> _Problem statement_: Return the stretch from the line with "Click the UpLoad button" through the line with "The width and height of the screenshot is (1401, 840)." in the data below, character for character, skipping all pictures.

> _Dataset content_:
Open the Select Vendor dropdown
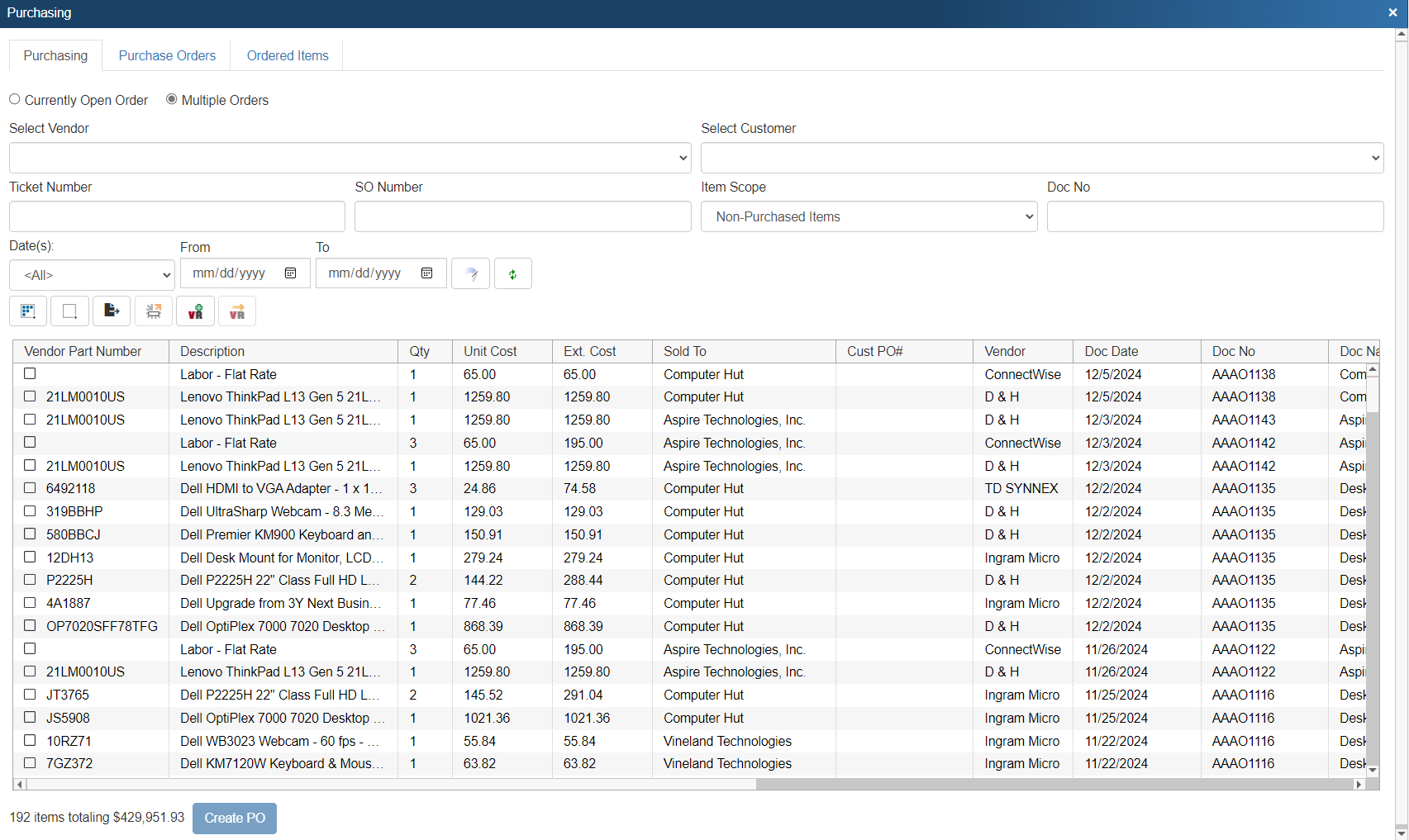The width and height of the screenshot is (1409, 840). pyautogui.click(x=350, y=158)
---
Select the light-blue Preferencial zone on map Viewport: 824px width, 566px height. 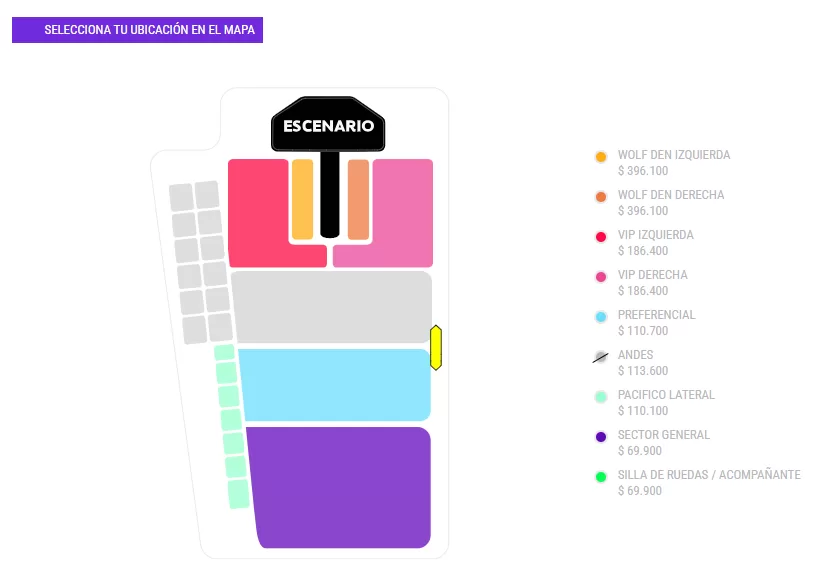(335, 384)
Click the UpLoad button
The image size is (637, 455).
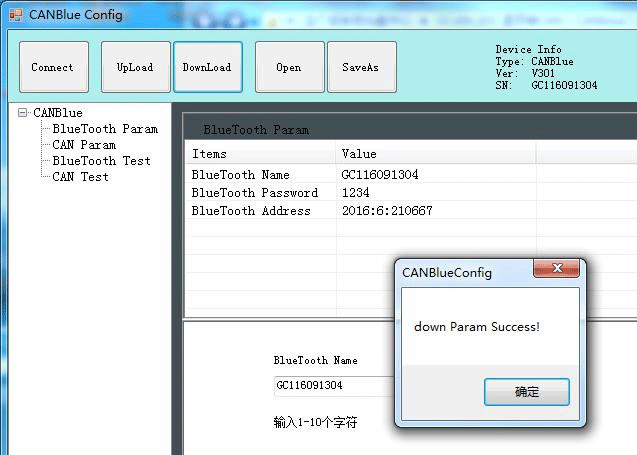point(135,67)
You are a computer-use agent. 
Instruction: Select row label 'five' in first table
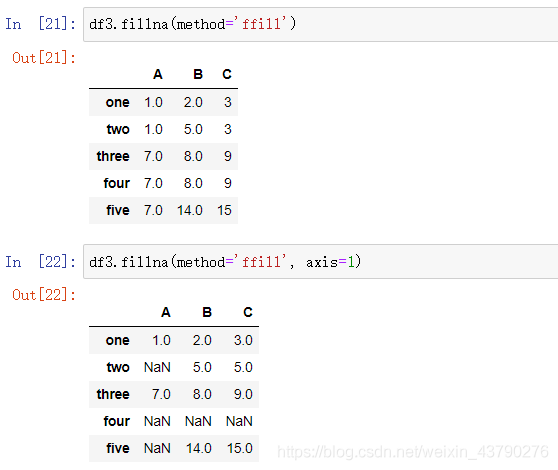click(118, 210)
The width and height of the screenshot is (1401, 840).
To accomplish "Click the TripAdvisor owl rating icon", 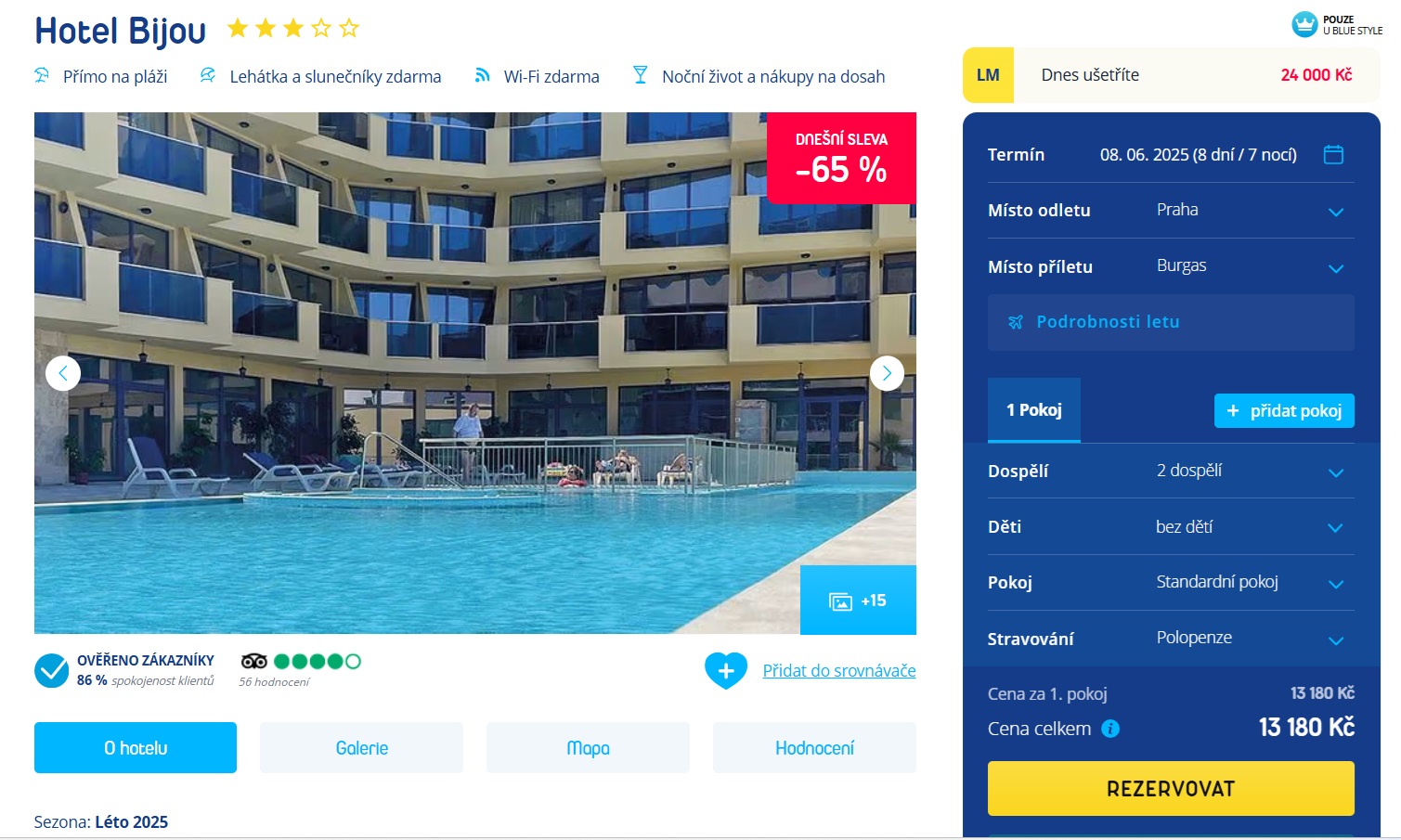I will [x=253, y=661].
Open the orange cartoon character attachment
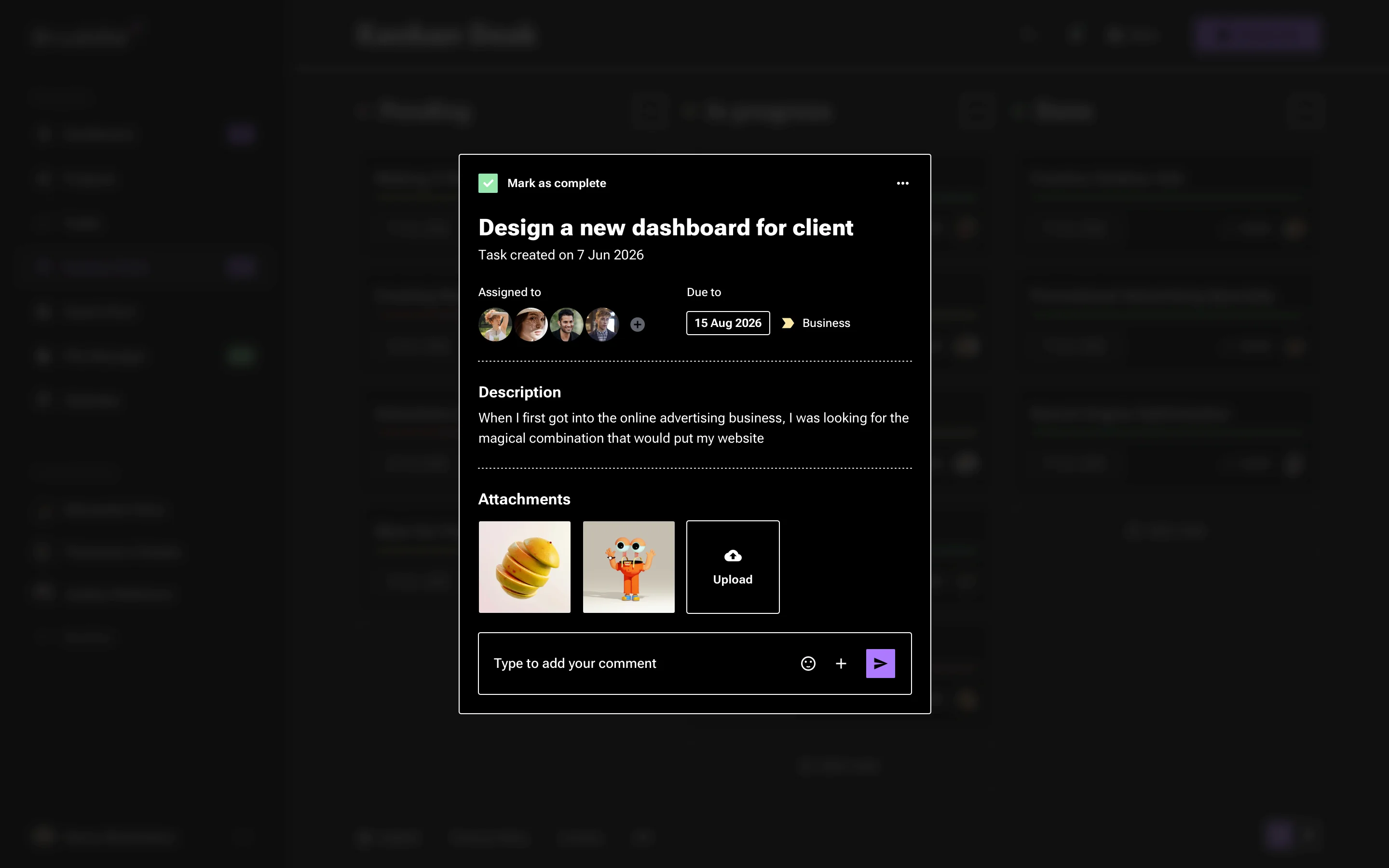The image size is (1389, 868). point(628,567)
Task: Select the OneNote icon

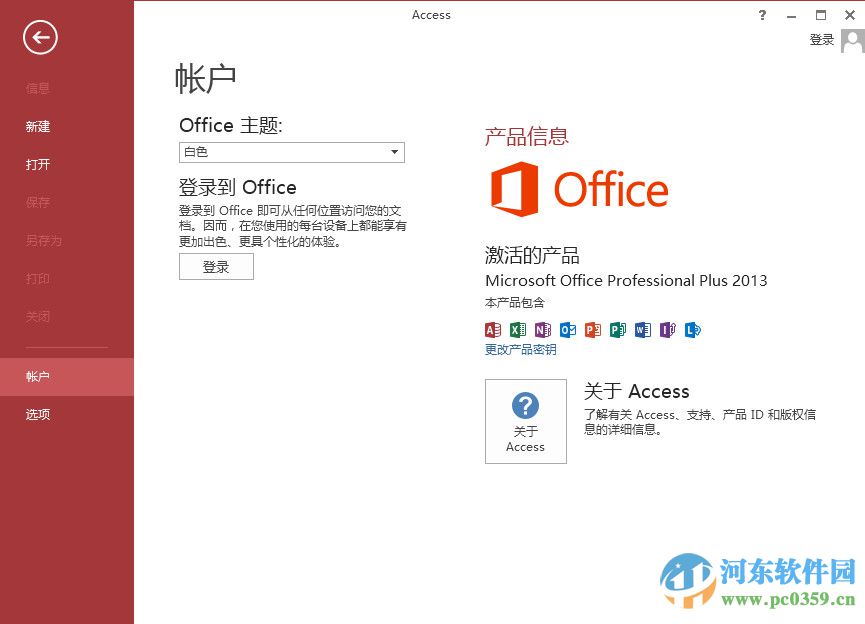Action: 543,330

> _Task response_:
Click the UpLoad button
The image size is (637, 455).
point(135,67)
You are a computer-use agent. 
Instruction: Select row label 'five' in first table
click(118, 210)
The width and height of the screenshot is (1401, 840).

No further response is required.